Workers, including teachers, can take steps to mitigate these challenges. Workers should:

  • Educate bosses and co-workers, as noted above. Again, that requires a clear diagnosis and constant education, as well as the willingness to help de-stigmatize migraine so that honest conversations can happen.
  • Be willing to ask for accommodations. Accommodations don’t mean trying to squirm out of work; instead it is about trying to reorganize how you work so that you can get the job done — on time and thoroughly. While the stresses of working remotely are clear, so are the advantages: the ability to manage light and sound, to take needed breaks, to work when you’re at your best. Despite challenges, some have thrived and need to be clear with themselves — and others — about why those successes occurred, and how to re-create them when the pandemic is over.
  • Keep a written record. It’s important to remember that migraine may not be on the minds of even the most educated, well-meaning people who don’t struggle with this condition. Keep track of what you said and to whom so you can remind them gently of agreements that have been made.

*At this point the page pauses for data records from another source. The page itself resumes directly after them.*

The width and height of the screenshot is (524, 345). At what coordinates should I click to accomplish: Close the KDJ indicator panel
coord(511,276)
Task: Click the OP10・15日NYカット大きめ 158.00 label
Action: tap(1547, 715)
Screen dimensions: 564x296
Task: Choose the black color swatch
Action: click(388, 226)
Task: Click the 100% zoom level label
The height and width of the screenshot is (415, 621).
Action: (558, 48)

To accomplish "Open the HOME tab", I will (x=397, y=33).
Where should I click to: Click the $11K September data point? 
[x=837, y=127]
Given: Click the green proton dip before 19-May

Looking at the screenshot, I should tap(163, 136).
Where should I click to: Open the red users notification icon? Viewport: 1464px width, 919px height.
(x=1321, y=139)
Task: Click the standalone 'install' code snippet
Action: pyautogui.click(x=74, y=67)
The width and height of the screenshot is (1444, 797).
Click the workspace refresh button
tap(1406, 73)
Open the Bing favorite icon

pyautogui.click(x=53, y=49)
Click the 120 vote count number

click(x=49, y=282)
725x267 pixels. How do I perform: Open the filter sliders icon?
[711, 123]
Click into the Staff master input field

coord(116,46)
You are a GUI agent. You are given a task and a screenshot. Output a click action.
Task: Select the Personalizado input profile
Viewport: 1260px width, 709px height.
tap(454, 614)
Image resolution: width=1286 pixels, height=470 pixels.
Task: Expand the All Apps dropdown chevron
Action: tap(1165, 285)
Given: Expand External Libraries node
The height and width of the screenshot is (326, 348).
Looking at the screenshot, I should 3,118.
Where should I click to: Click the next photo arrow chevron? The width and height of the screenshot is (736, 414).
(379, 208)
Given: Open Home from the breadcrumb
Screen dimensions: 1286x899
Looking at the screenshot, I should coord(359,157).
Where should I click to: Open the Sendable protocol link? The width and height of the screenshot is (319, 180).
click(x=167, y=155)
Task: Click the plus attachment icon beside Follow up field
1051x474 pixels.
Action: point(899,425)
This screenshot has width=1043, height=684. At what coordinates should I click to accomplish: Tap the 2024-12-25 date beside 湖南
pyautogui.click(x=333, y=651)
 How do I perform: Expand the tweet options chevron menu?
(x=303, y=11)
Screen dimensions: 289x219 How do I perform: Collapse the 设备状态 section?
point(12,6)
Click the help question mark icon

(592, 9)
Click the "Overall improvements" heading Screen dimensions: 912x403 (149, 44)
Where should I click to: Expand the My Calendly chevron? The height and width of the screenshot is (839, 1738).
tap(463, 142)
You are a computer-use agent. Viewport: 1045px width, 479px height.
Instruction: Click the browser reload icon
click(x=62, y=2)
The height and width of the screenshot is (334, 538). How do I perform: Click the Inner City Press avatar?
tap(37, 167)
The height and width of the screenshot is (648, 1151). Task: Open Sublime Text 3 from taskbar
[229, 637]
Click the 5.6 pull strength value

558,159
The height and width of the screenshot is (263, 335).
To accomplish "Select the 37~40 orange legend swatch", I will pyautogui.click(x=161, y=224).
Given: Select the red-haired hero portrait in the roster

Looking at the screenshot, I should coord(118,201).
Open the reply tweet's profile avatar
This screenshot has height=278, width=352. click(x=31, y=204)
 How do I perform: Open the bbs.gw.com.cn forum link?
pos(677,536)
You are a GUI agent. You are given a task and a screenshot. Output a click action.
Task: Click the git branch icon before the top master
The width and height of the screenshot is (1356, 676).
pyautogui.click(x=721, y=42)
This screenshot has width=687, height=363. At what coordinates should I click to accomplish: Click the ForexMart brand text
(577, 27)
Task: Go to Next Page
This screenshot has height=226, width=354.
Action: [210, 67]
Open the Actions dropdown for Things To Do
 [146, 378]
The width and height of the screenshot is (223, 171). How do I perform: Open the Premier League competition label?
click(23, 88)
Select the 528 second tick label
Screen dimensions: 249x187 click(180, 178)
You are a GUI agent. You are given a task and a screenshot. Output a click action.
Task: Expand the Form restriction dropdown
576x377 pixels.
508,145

  • Migraine can be a disability: know your rights. Educate yourself about the Americans With Disability Act (ADA) and know how to use the protections it provides for. Find an ally. If you do have to work on-site, identify someone who can drive you home, if needed, or can help you manage your responsibilities if you must stay at work. Make sure supervisors know who this person is and what his or her role will be.
  • Know your triggers and solutions. If there are clear patterns of situations, foods, or stressors that bring on your migraine attacks, limit them as much as possible. Sleep, exercise, mindfulness, foods, light and sound should remain consistent and manageable — both at home and at work.
  • Migraine is complicated, and so is self-advocacy. However, the more we educate and advocate for ourselves, the more we should be able to fulfill, or even exceed, workplace expectations. It is possible not only to manage our work lives effectively, but to thrive.
  • Supervisors and coworkers also have responsibilities. Organizations originally hired all employees for good reasons: their knowledge, expertise, skills and potential. It is essential to remember that they still have all those characteristics despite migraine and the need for accommodations. They may have to work in a different manner, but different neither means worse nor better — just different. As a student of leadership, I know that powerful leaders are those who listen carefully and with empathy, who set high standards, and yet understand that no two workers are alike. The best leaders find ways to maximize every worker’s abilities and promise.